Was ist ein Souveneur und was macht er?

Ein Souveneur ist eine Sozialfigur, in der Funktion als ein sich selbst und andere erinnernder Flaneur. Der Souveneur begibt sich in das sinnzusammenhängende Erinnerungsgeflecht einer Stadt, um Spuren (Benjamin spricht hier von Schwellen) aufzufinden, diese zu beschreiben, im Nachgang Ereignisse und Geschichte(n) zu recherchieren, Gespräche zu führen. Ein Souveneur initiiert, moderiert und dokumentiert Erinnerungsprozesse und lädt dazu ein, mit ihm zu spazieren, die eigene Geschichte zu erzählen und Geschichten anderer zu lauschen.

Die Idee hinter der Figur des Souveneurs ist, über diesen Katalysator Themen, Orte und Gegenstände zu ermitteln, an denen sich Erinnerungen festmachen, die lesbare Spuren oder Geschichten besitzen, die sich mit ihnen verbinden. Solche Orte sollen im Stadtraum verortet und als ein Erinnerungsnetzwerk organisiert werden, um andere Personen über sie in Kenntnis zu setzen und somit einen Diskurs über lokale Erinnerung zu beginnen.

Über diese Erinnerungsarbeit soll eine lebendige und unmittelbare Erinnerungskultur geschaffen werden, die Anwohner, Akteure und Gäste über gemeinsame Erlebnisse oder einen gemeinsam geteilten Erinnerungsraum zusammenbringt, Ereignisse vergegenwärtigt und somit auch Bezugspunkte bildet, aus denen eine mögliche individuelle oder kollektive Zukunft denk- und generierbar wird.

Durch seine immanente raum- und sozialpsychologische Sichtweise ermöglicht der Souveneur Einblicke in Orte und Räume, die den flüchtigen Passanten für gewöhnlich verschlossen bleiben.

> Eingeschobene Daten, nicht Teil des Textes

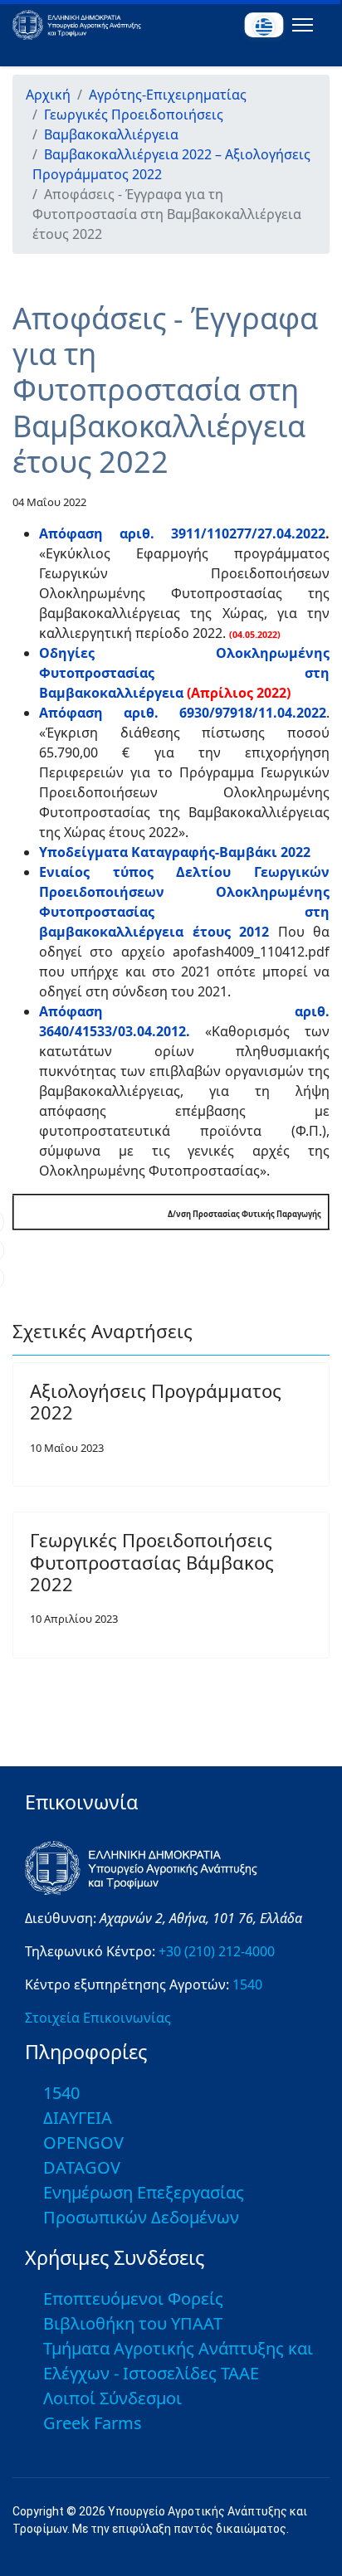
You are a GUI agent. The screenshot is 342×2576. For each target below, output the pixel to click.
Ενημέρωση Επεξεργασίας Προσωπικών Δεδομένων (143, 2204)
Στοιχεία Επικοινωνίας (98, 2018)
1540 (247, 1984)
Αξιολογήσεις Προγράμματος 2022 (155, 1401)
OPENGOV (83, 2142)
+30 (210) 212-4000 (217, 1951)
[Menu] (299, 25)
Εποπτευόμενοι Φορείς (133, 2298)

Er hebt sich somit von den klassischen Flaneuren ab, die die Flanerie ausschließlich als intellektuellen Zeitvertreib pflegten, ohne jeglichen Zweck damit zu verbinden. Die Flanerie dient ihm als eine Möglichkeit, sich in das Erinnerungsgeflecht eines städtischen Kontextes zu begeben und auf Spurensuche zu gehen. Dies aber nicht zum Selbstzweck, sondern mit dem Ziel des Aufbaus eines Kenntnisschatzes lokaler Erinnerungsspuren, Verweis- und Gedächtnisorte.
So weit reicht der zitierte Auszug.